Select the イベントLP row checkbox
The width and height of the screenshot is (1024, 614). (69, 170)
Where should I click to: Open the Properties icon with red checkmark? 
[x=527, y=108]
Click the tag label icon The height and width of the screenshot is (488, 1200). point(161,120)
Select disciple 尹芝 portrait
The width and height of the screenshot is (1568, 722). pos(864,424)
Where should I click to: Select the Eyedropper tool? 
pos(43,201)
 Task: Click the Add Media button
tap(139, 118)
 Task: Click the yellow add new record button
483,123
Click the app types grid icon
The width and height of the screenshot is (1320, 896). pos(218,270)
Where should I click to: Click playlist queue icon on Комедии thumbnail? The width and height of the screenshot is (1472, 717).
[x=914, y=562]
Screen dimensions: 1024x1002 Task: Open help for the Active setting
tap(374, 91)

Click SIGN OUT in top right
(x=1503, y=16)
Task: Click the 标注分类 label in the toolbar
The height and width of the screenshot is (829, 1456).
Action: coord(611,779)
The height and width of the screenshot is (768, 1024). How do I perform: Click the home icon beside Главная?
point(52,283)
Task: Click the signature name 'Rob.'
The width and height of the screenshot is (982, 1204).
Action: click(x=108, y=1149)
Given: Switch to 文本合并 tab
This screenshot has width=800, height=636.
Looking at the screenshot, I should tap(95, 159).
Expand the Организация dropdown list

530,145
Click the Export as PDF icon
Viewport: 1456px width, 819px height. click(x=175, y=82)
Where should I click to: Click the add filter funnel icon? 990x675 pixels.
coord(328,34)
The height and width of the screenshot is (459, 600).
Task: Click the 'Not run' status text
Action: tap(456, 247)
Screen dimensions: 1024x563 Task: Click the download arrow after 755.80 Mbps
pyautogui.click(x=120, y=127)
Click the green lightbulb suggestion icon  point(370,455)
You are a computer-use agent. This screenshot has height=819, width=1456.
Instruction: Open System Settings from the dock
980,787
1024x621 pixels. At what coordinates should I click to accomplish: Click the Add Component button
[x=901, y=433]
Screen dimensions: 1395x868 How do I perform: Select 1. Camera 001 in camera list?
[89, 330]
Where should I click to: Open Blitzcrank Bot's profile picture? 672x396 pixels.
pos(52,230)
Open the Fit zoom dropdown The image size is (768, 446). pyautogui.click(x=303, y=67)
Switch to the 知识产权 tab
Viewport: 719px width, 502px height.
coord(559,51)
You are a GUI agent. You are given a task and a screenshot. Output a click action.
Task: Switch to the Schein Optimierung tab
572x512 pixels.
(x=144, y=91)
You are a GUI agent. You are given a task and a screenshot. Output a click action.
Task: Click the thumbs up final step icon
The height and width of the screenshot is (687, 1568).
+-------+
* _Goal_: Could you format every line of the entries above as a JSON list of strings, one string per line, leaving out the blank lines?

* _Solution for this task_:
[
  "Select the イベントLP row checkbox",
  "The width and height of the screenshot is (1024, 614). (69, 170)",
  "Where should I click to: Open the Properties icon with red checkmark? ",
  "[x=527, y=108]",
  "Click the tag label icon The height and width of the screenshot is (488, 1200). point(161,120)",
  "Select disciple 尹芝 portrait",
  "The width and height of the screenshot is (1568, 722). pos(864,424)",
  "Where should I click to: Select the Eyedropper tool? ",
  "pos(43,201)",
  " Task: Click the Add Media button",
  "tap(139, 118)",
  " Task: Click the yellow add new record button",
  "483,123",
  "Click the app types grid icon",
  "The width and height of the screenshot is (1320, 896). pos(218,270)",
  "Where should I click to: Click playlist queue icon on Комедии thumbnail? The width and height of the screenshot is (1472, 717).",
  "[x=914, y=562]",
  "Screen dimensions: 1024x1002 Task: Open help for the Active setting",
  "tap(374, 91)",
  "Click SIGN OUT in top right",
  "(x=1503, y=16)",
  "Task: Click the 标注分类 label in the toolbar",
  "The height and width of the screenshot is (829, 1456).",
  "Action: coord(611,779)",
  "The height and width of the screenshot is (768, 1024). How do I perform: Click the home icon beside Главная?",
  "point(52,283)",
  "Task: Click the signature name 'Rob.'",
  "The width and height of the screenshot is (982, 1204).",
  "Action: click(x=108, y=1149)",
  "Given: Switch to 文本合并 tab",
  "This screenshot has width=800, height=636.",
  "Looking at the screenshot, I should tap(95, 159).",
  "Expand the Организация dropdown list",
  "530,145",
  "Click the Export as PDF icon",
  "Viewport: 1456px width, 819px height. click(x=175, y=82)",
  "Where should I click to: Click the add filter funnel icon? 990x675 pixels.",
  "coord(328,34)",
  "The height and width of the screenshot is (459, 600).",
  "Task: Click the 'Not run' status text",
  "Action: tap(456, 247)",
  "Screen dimensions: 1024x563 Task: Click the download arrow after 755.80 Mbps",
  "pyautogui.click(x=120, y=127)",
  "Click the green lightbulb suggestion icon  point(370,455)",
  "You are a computer-use agent. This screenshot has height=819, width=1456.",
  "Instruction: Open System Settings from the dock",
  "980,787",
  "1024x621 pixels. At what coordinates should I click to accomplish: Click the Add Component button",
  "[x=901, y=433]",
  "Screen dimensions: 1395x868 How do I perform: Select 1. Camera 001 in camera list?",
  "[89, 330]",
  "Where should I click to: Open Blitzcrank Bot's profile picture? 672x396 pixels.",
  "pos(52,230)",
  "Open the Fit zoom dropdown The image size is (768, 446). pyautogui.click(x=303, y=67)",
  "Switch to the 知识产权 tab",
  "Viewport: 719px width, 502px height.",
  "coord(559,51)",
  "You are a GUI agent. You are given a task and a screenshot. Output a click action.",
  "Task: Switch to the Schein Optimierung tab",
  "572x512 pixels.",
  "(x=144, y=91)",
  "You are a GUI agent. You are given a task and a screenshot. Output a click action.",
  "Task: Click the thumbs up final step icon",
  "The height and width of the screenshot is (687, 1568)."
]